A customer inquiring about a room at a hotel may be offered a discount and the opportunity to book immediately in the same channel for example. In house or third party developers need to be able to code these additional services in the channel without having to go to the original vendor.
He wanted his solution he offered to be simple however. Being future proof and extensible was important, but at the same time it should be very easy to get an initial solution up and running.
If he used Botpress he could sort out the extensibility issue. Botpress could effectively act as a middleware to all the best chatbot tools on the market and well as providing many standard components out of the box. These components could be switched for third-party components or customized as required in future.
To offer his customer the best solution he would select a set of tools that he believed offered the best value solution for the customer.
To start with the architecture would be very simple. He would select the best NLP engine from the main NLP vendors (Google, Facebook, Microsoft, IBM, Rasa) and then use the standard components from Botpress to connect to the required messaging platform and to provide supporting capabilities such as analytics, human in the loop and role based security.
Once this basic solution was up and running with the customer he could think about improving it if necessary. This could do this by adding NLP engines, upgrading the analytics package (to a third-party provider if necessary) or adding customizations to the human in the loop feature.
Of course decisions to further customize or to add new components or services to the system would be driven by analyzing the customer interactions with the system. Changes could be made quickly as required by the appropriate developers.
Sam decided to begin with implementing the solution for his own business first. This allowed him to experiment with some of the tools available and choose what he thought was the best offerings for the initial setup.
Not only did Sam immediately start to win many customer service projects, he found that once a successful implementation of customer services was achieved, his clients quickly wanted other services added to the channel.

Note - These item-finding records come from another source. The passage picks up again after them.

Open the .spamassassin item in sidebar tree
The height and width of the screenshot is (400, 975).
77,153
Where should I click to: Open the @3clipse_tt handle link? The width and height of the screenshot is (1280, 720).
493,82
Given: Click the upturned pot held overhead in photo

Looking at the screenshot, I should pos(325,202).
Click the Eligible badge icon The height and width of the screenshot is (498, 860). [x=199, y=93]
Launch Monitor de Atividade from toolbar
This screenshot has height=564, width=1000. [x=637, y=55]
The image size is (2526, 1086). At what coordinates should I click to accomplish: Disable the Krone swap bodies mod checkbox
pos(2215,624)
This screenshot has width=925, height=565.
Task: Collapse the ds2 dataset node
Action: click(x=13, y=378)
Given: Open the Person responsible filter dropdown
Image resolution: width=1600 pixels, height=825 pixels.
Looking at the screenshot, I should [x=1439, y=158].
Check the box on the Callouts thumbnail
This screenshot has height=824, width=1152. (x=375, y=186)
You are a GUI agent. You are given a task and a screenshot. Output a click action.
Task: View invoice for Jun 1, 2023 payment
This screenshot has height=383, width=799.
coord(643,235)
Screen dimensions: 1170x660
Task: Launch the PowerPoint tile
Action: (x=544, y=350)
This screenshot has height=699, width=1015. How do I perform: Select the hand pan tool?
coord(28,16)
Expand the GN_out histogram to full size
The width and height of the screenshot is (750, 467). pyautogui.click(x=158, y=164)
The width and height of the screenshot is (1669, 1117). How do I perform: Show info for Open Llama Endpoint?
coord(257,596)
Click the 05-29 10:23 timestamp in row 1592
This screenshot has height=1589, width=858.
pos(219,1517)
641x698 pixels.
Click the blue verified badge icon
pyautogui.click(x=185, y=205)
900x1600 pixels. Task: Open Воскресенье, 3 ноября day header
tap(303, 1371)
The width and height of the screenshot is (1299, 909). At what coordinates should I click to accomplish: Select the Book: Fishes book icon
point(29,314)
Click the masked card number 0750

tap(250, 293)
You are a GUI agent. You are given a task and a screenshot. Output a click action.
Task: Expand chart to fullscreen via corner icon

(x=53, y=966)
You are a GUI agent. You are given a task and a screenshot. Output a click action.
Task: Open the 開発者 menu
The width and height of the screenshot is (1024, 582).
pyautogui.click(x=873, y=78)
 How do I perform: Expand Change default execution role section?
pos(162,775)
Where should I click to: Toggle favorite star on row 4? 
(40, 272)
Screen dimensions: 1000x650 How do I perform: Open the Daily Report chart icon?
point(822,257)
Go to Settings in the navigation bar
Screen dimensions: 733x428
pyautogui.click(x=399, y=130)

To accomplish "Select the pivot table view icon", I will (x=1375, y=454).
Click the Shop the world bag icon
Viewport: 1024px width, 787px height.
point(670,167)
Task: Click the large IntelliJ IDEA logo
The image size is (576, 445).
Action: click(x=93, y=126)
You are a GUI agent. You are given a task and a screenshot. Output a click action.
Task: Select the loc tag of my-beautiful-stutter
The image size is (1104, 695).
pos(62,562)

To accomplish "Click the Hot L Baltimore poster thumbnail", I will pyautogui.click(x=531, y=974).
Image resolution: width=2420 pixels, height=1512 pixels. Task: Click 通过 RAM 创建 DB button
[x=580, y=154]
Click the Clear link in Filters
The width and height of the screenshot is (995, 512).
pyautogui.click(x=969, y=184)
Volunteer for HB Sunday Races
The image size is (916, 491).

Since customer service is something that every company in the world needs more or less there was no shortage of clients.
It’s only once he started implementing the solution this way did he appreciate how much his clients valued the fact that he was able to help them choose the best tools for their business rather than trying to lock them into a single, non-extensible, bloatware solution.
Sam and his team have become very good at figuring out how to use customer service bots to very quickly make high value, high impact improvements to a company’s customer service function.